What happens on the appeal from the Administrative Law Judge’s decision to the Appeals Council?

A claimant can appeal an unfavorable Administrative Law Judge’s (ALJ) decision to the Appeals Council. The claimant must request the Appeals Council review within 60 days from the date they received the Administrative Law Judge’s decision.

The Appeals Council considers only the written record. A claimant can submit additional medical information. However, any additional medical evidence must deal with the time period prior to the denial. A claimant should submit additional evidence with the request for review, or as soon after as possible.
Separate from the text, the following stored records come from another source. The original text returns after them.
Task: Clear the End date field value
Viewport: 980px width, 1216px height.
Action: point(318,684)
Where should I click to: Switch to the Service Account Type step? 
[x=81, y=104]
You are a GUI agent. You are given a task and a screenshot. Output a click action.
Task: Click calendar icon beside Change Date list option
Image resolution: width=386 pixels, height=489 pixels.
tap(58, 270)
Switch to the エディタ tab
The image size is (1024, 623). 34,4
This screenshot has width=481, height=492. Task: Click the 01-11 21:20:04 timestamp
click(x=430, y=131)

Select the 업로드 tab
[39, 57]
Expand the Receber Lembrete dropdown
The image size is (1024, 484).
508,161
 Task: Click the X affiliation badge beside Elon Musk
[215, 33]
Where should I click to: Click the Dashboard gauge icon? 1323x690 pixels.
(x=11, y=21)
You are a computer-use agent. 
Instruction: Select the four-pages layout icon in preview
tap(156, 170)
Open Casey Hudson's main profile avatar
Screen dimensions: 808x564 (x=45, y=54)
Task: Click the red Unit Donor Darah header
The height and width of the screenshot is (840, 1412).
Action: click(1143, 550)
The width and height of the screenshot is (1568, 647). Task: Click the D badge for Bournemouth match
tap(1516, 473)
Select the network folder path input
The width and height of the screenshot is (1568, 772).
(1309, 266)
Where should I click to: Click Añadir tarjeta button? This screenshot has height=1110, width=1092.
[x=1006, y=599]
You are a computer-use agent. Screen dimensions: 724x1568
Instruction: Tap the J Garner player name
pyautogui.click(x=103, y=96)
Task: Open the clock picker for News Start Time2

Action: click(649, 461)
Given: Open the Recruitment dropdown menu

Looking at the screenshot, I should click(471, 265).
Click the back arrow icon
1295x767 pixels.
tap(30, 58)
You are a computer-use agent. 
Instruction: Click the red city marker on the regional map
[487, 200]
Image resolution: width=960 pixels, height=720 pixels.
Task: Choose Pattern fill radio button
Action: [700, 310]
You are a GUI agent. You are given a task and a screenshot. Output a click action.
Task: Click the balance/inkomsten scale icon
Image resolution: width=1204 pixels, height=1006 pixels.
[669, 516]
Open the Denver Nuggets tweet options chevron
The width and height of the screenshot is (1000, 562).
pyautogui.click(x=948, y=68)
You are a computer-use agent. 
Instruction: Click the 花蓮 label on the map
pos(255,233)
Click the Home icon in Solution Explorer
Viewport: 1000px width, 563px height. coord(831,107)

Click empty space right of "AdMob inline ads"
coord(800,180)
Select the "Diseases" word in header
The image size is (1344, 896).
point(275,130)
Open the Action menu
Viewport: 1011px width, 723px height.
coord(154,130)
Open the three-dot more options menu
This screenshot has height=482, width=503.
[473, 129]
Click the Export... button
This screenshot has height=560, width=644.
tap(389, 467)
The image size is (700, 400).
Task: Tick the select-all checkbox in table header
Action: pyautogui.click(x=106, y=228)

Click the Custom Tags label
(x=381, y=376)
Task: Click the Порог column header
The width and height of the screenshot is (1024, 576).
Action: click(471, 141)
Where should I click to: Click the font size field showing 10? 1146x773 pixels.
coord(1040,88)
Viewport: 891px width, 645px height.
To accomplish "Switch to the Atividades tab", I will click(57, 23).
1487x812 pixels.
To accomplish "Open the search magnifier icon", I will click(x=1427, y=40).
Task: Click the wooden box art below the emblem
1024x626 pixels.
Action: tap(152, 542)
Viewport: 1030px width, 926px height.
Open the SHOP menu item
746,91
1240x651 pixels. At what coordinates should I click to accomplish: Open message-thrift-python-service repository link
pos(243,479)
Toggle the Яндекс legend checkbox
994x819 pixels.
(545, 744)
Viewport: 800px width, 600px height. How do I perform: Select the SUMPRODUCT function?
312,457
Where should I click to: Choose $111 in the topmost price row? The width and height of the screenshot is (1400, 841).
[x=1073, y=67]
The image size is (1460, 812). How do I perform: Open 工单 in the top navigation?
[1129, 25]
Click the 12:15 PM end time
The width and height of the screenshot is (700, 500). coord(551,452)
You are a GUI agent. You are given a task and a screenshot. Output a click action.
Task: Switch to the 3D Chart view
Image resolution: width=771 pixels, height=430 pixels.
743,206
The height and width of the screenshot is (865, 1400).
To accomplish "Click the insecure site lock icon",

A claimant can submit additional medical evidence by sending a letter to the Appeals Council attaching the additional medical evidence and asking that it be made a part of the record and considered in the case.

When appealing to the Appeals Council, a claimant (or their representative) should send a letter to the Appeals Council outlining the reasons the ALJ’s decision was wrong and why the ALJ should have found the claimant disabled.

The Appeals Council may (1) send the case back to arrange for additional medical evidence; (2) send the case back to the ALJ to consider further points; or (3) reverse the ALJ. Or the Appeals Council may decide that the ALJ decision was correct.

If the Appeals Council refuses to consider the case or upholds the denial the claimant may appeal to the Federal District Court.

Appeal to Court

What happens on the appeal from an unfavorable Appeals Council decision to federal court?

If the Appeals Council refuses to review the case or affirms the Administrative Law Judge’s denial, the claimant then has only 60 days to appeal to the Federal District Court for the geographical area where the claimant lives.

It is recommended that a lawyer represent the claimant in court, although a claimant can act as their own representative.

The federal court does not hear any witnesses or take new evidence. The court must confine its review to the record made up by the Social Security Administration (including the transcript of the hearing before the Administrative Law Judge).